Thomas Parkin, 51, was found guilty of 11 criminal counts, including charges of fraud, grand larceny, perjury and forgery for his scams. Along with the real estate fraud, Parkin and a partner cashed his mother's social security checks every month for six years, stealing about $44,000.
The real estate scam centered on an apartment building in the Park Slope section of Brooklyn that Parkin's mother, Irene Pruskin, had deeded to her son in the 1990s.
In January 2003, nine months before his mother died, Parkin was forced to sell the building at a foreclosure auction. Soon after, Parkin and another man, Mhilton Rimolo, 49, filed a fraud lawsuit against the building's new owner -- under his dead mother's name.

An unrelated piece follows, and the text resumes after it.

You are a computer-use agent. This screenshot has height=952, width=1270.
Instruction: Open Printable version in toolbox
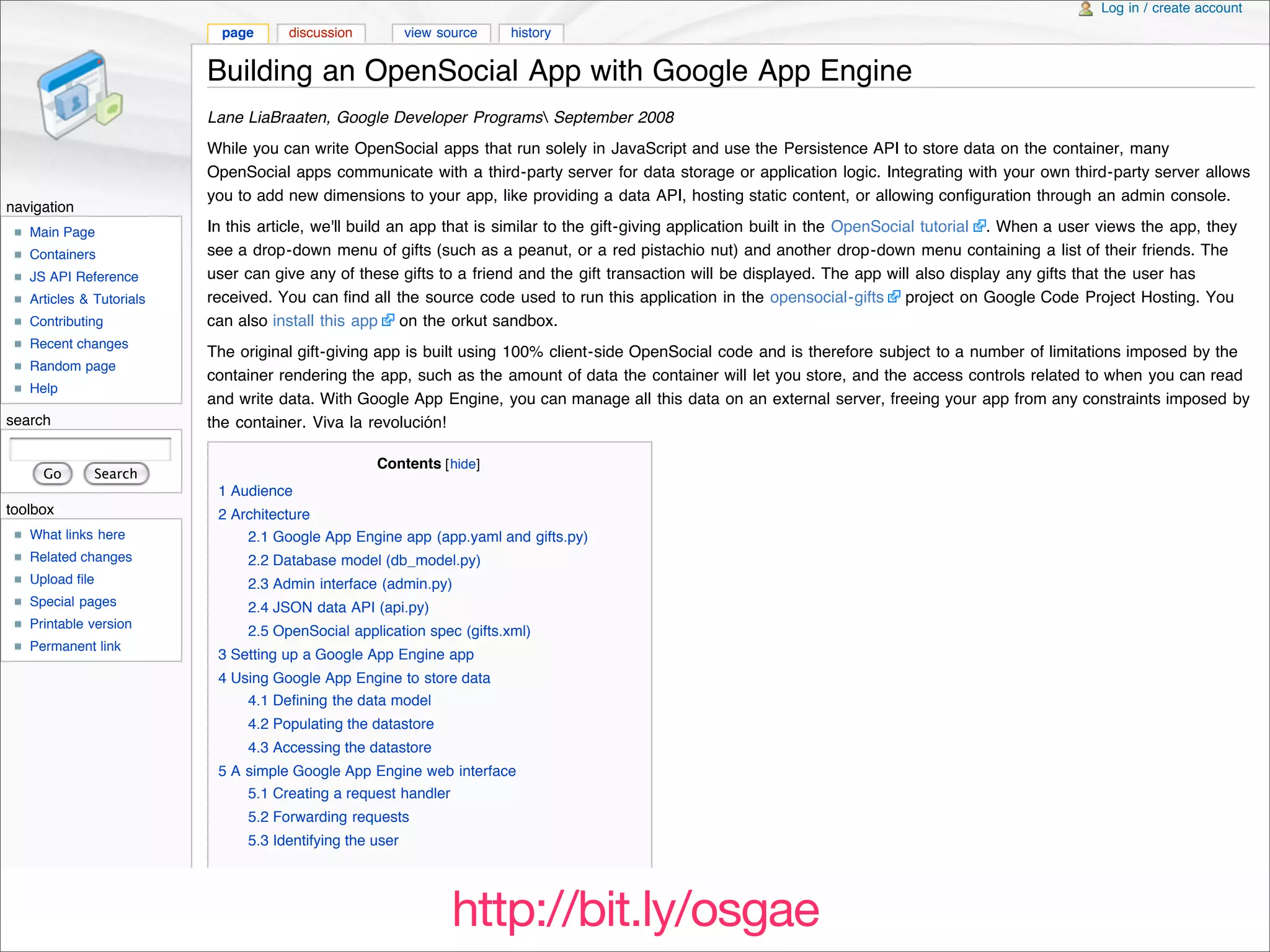click(x=81, y=624)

Parkin then doctored documents to make it appear that his mother was still alive and even set up a meeting with the Brooklyn District Attorney's real estate fraud unit to discuss the matter.
At the meeting, investigators from the fraud unit found "Parkin dressed as his 77-year-old mother, wearing a red cardigan, lipstick, manicured nails and breathing through an oxygen tank," prosecutors said on Thursday.
Parkin is due to be sentenced on May 21. Rimolo, his partner in the fraud, previously pled guilty and was sentenced to three years in prison.